Renewal Christian Centre is a large family church established and primarily based in Solihull, England. The church belongs to the Free Methodist Church of Great Britain.

The congregation was founded in 1972 and has grown to over 2,000 weekly attendees.

The church also operates and has additional facilities throughout the West Midlands, with services also taking place in Stratford-Upon-Avon, Chelmsley Wood and Wroxall.

Facilities
The church's main base is in Solihull, West Midlands, but it also operates and has facilities in Stratford-Upon-Avon, Chelmsley Wood and Wroxall.

Solihull 
The church holds two services on a Sunday at 10am and 12pm. It runs many community activities throughout the week, as well as having a large children's and youth ministry. The Renewal Family Centre was opened in 2008 and offers a coffee shop and facilities for a range of community activities.

Stratford-Upon-Avon 
The church holds one service on a Sunday at 10.30am and meets at Stratford-Upon-Avon College.

» Data lines:
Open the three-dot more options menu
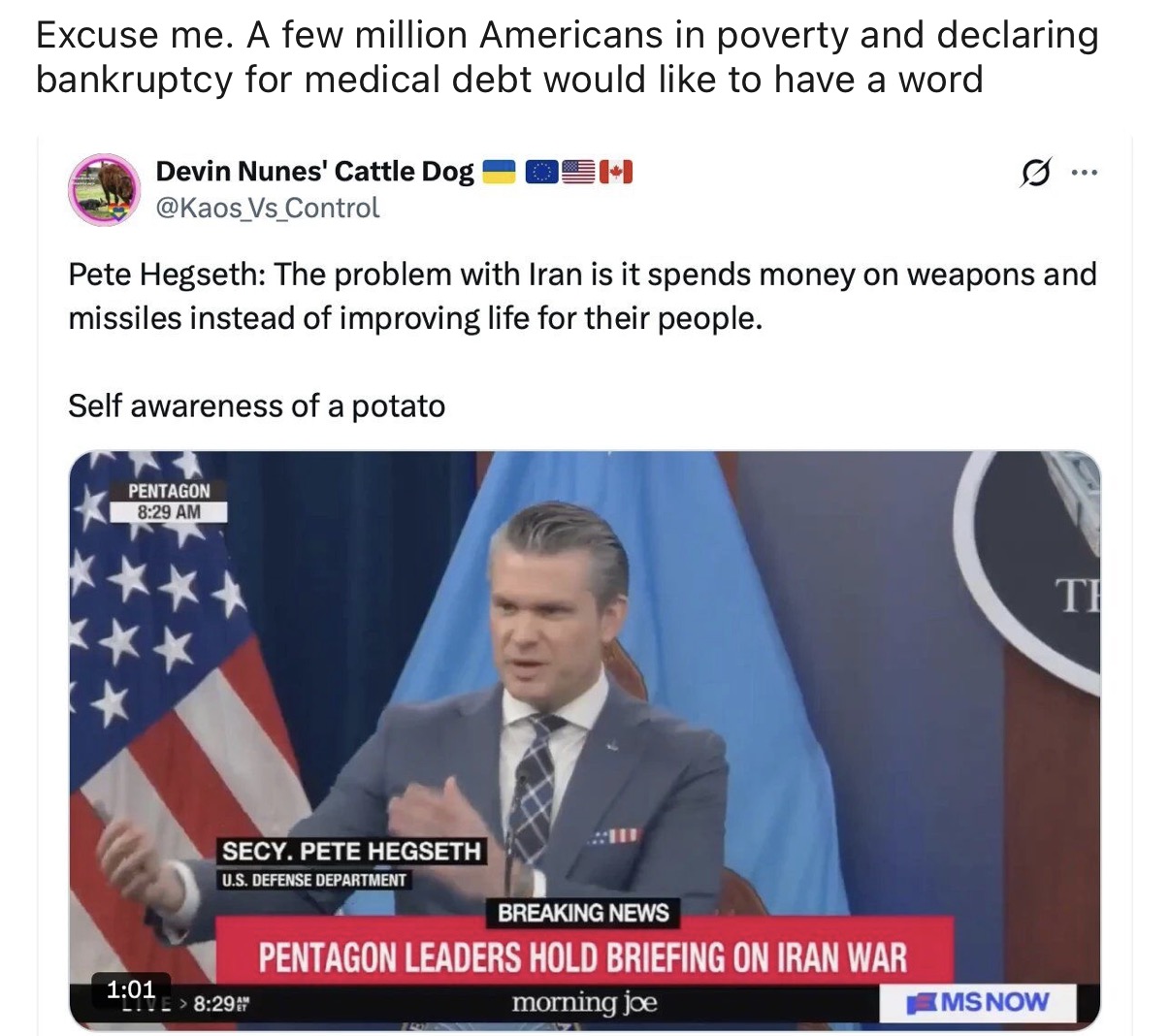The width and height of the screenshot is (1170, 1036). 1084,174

» Task instructions: Copy out the entire passage about Renewal Christian Centre, word for word, keeping its headings and paragraph breaks.

» Exercise response:
Renewal Christian Centre is a large family church established and primarily based in Solihull, England. The church belongs to the Free Methodist Church of Great Britain.

The congregation was founded in 1972 and has grown to over 2,000 weekly attendees.

The church also operates and has additional facilities throughout the West Midlands, with services also taking place in Stratford-Upon-Avon, Chelmsley Wood and Wroxall.

Facilities
The church's main base is in Solihull, West Midlands, but it also operates and has facilities in Stratford-Upon-Avon, Chelmsley Wood and Wroxall.

Solihull 
The church holds two services on a Sunday at 10am and 12pm. It runs many community activities throughout the week, as well as having a large children's and youth ministry. The Renewal Family Centre was opened in 2008 and offers a coffee shop and facilities for a range of community activities.

Stratford-Upon-Avon 
The church holds one service on a Sunday at 10.30am and meets at Stratford-Upon-Avon College.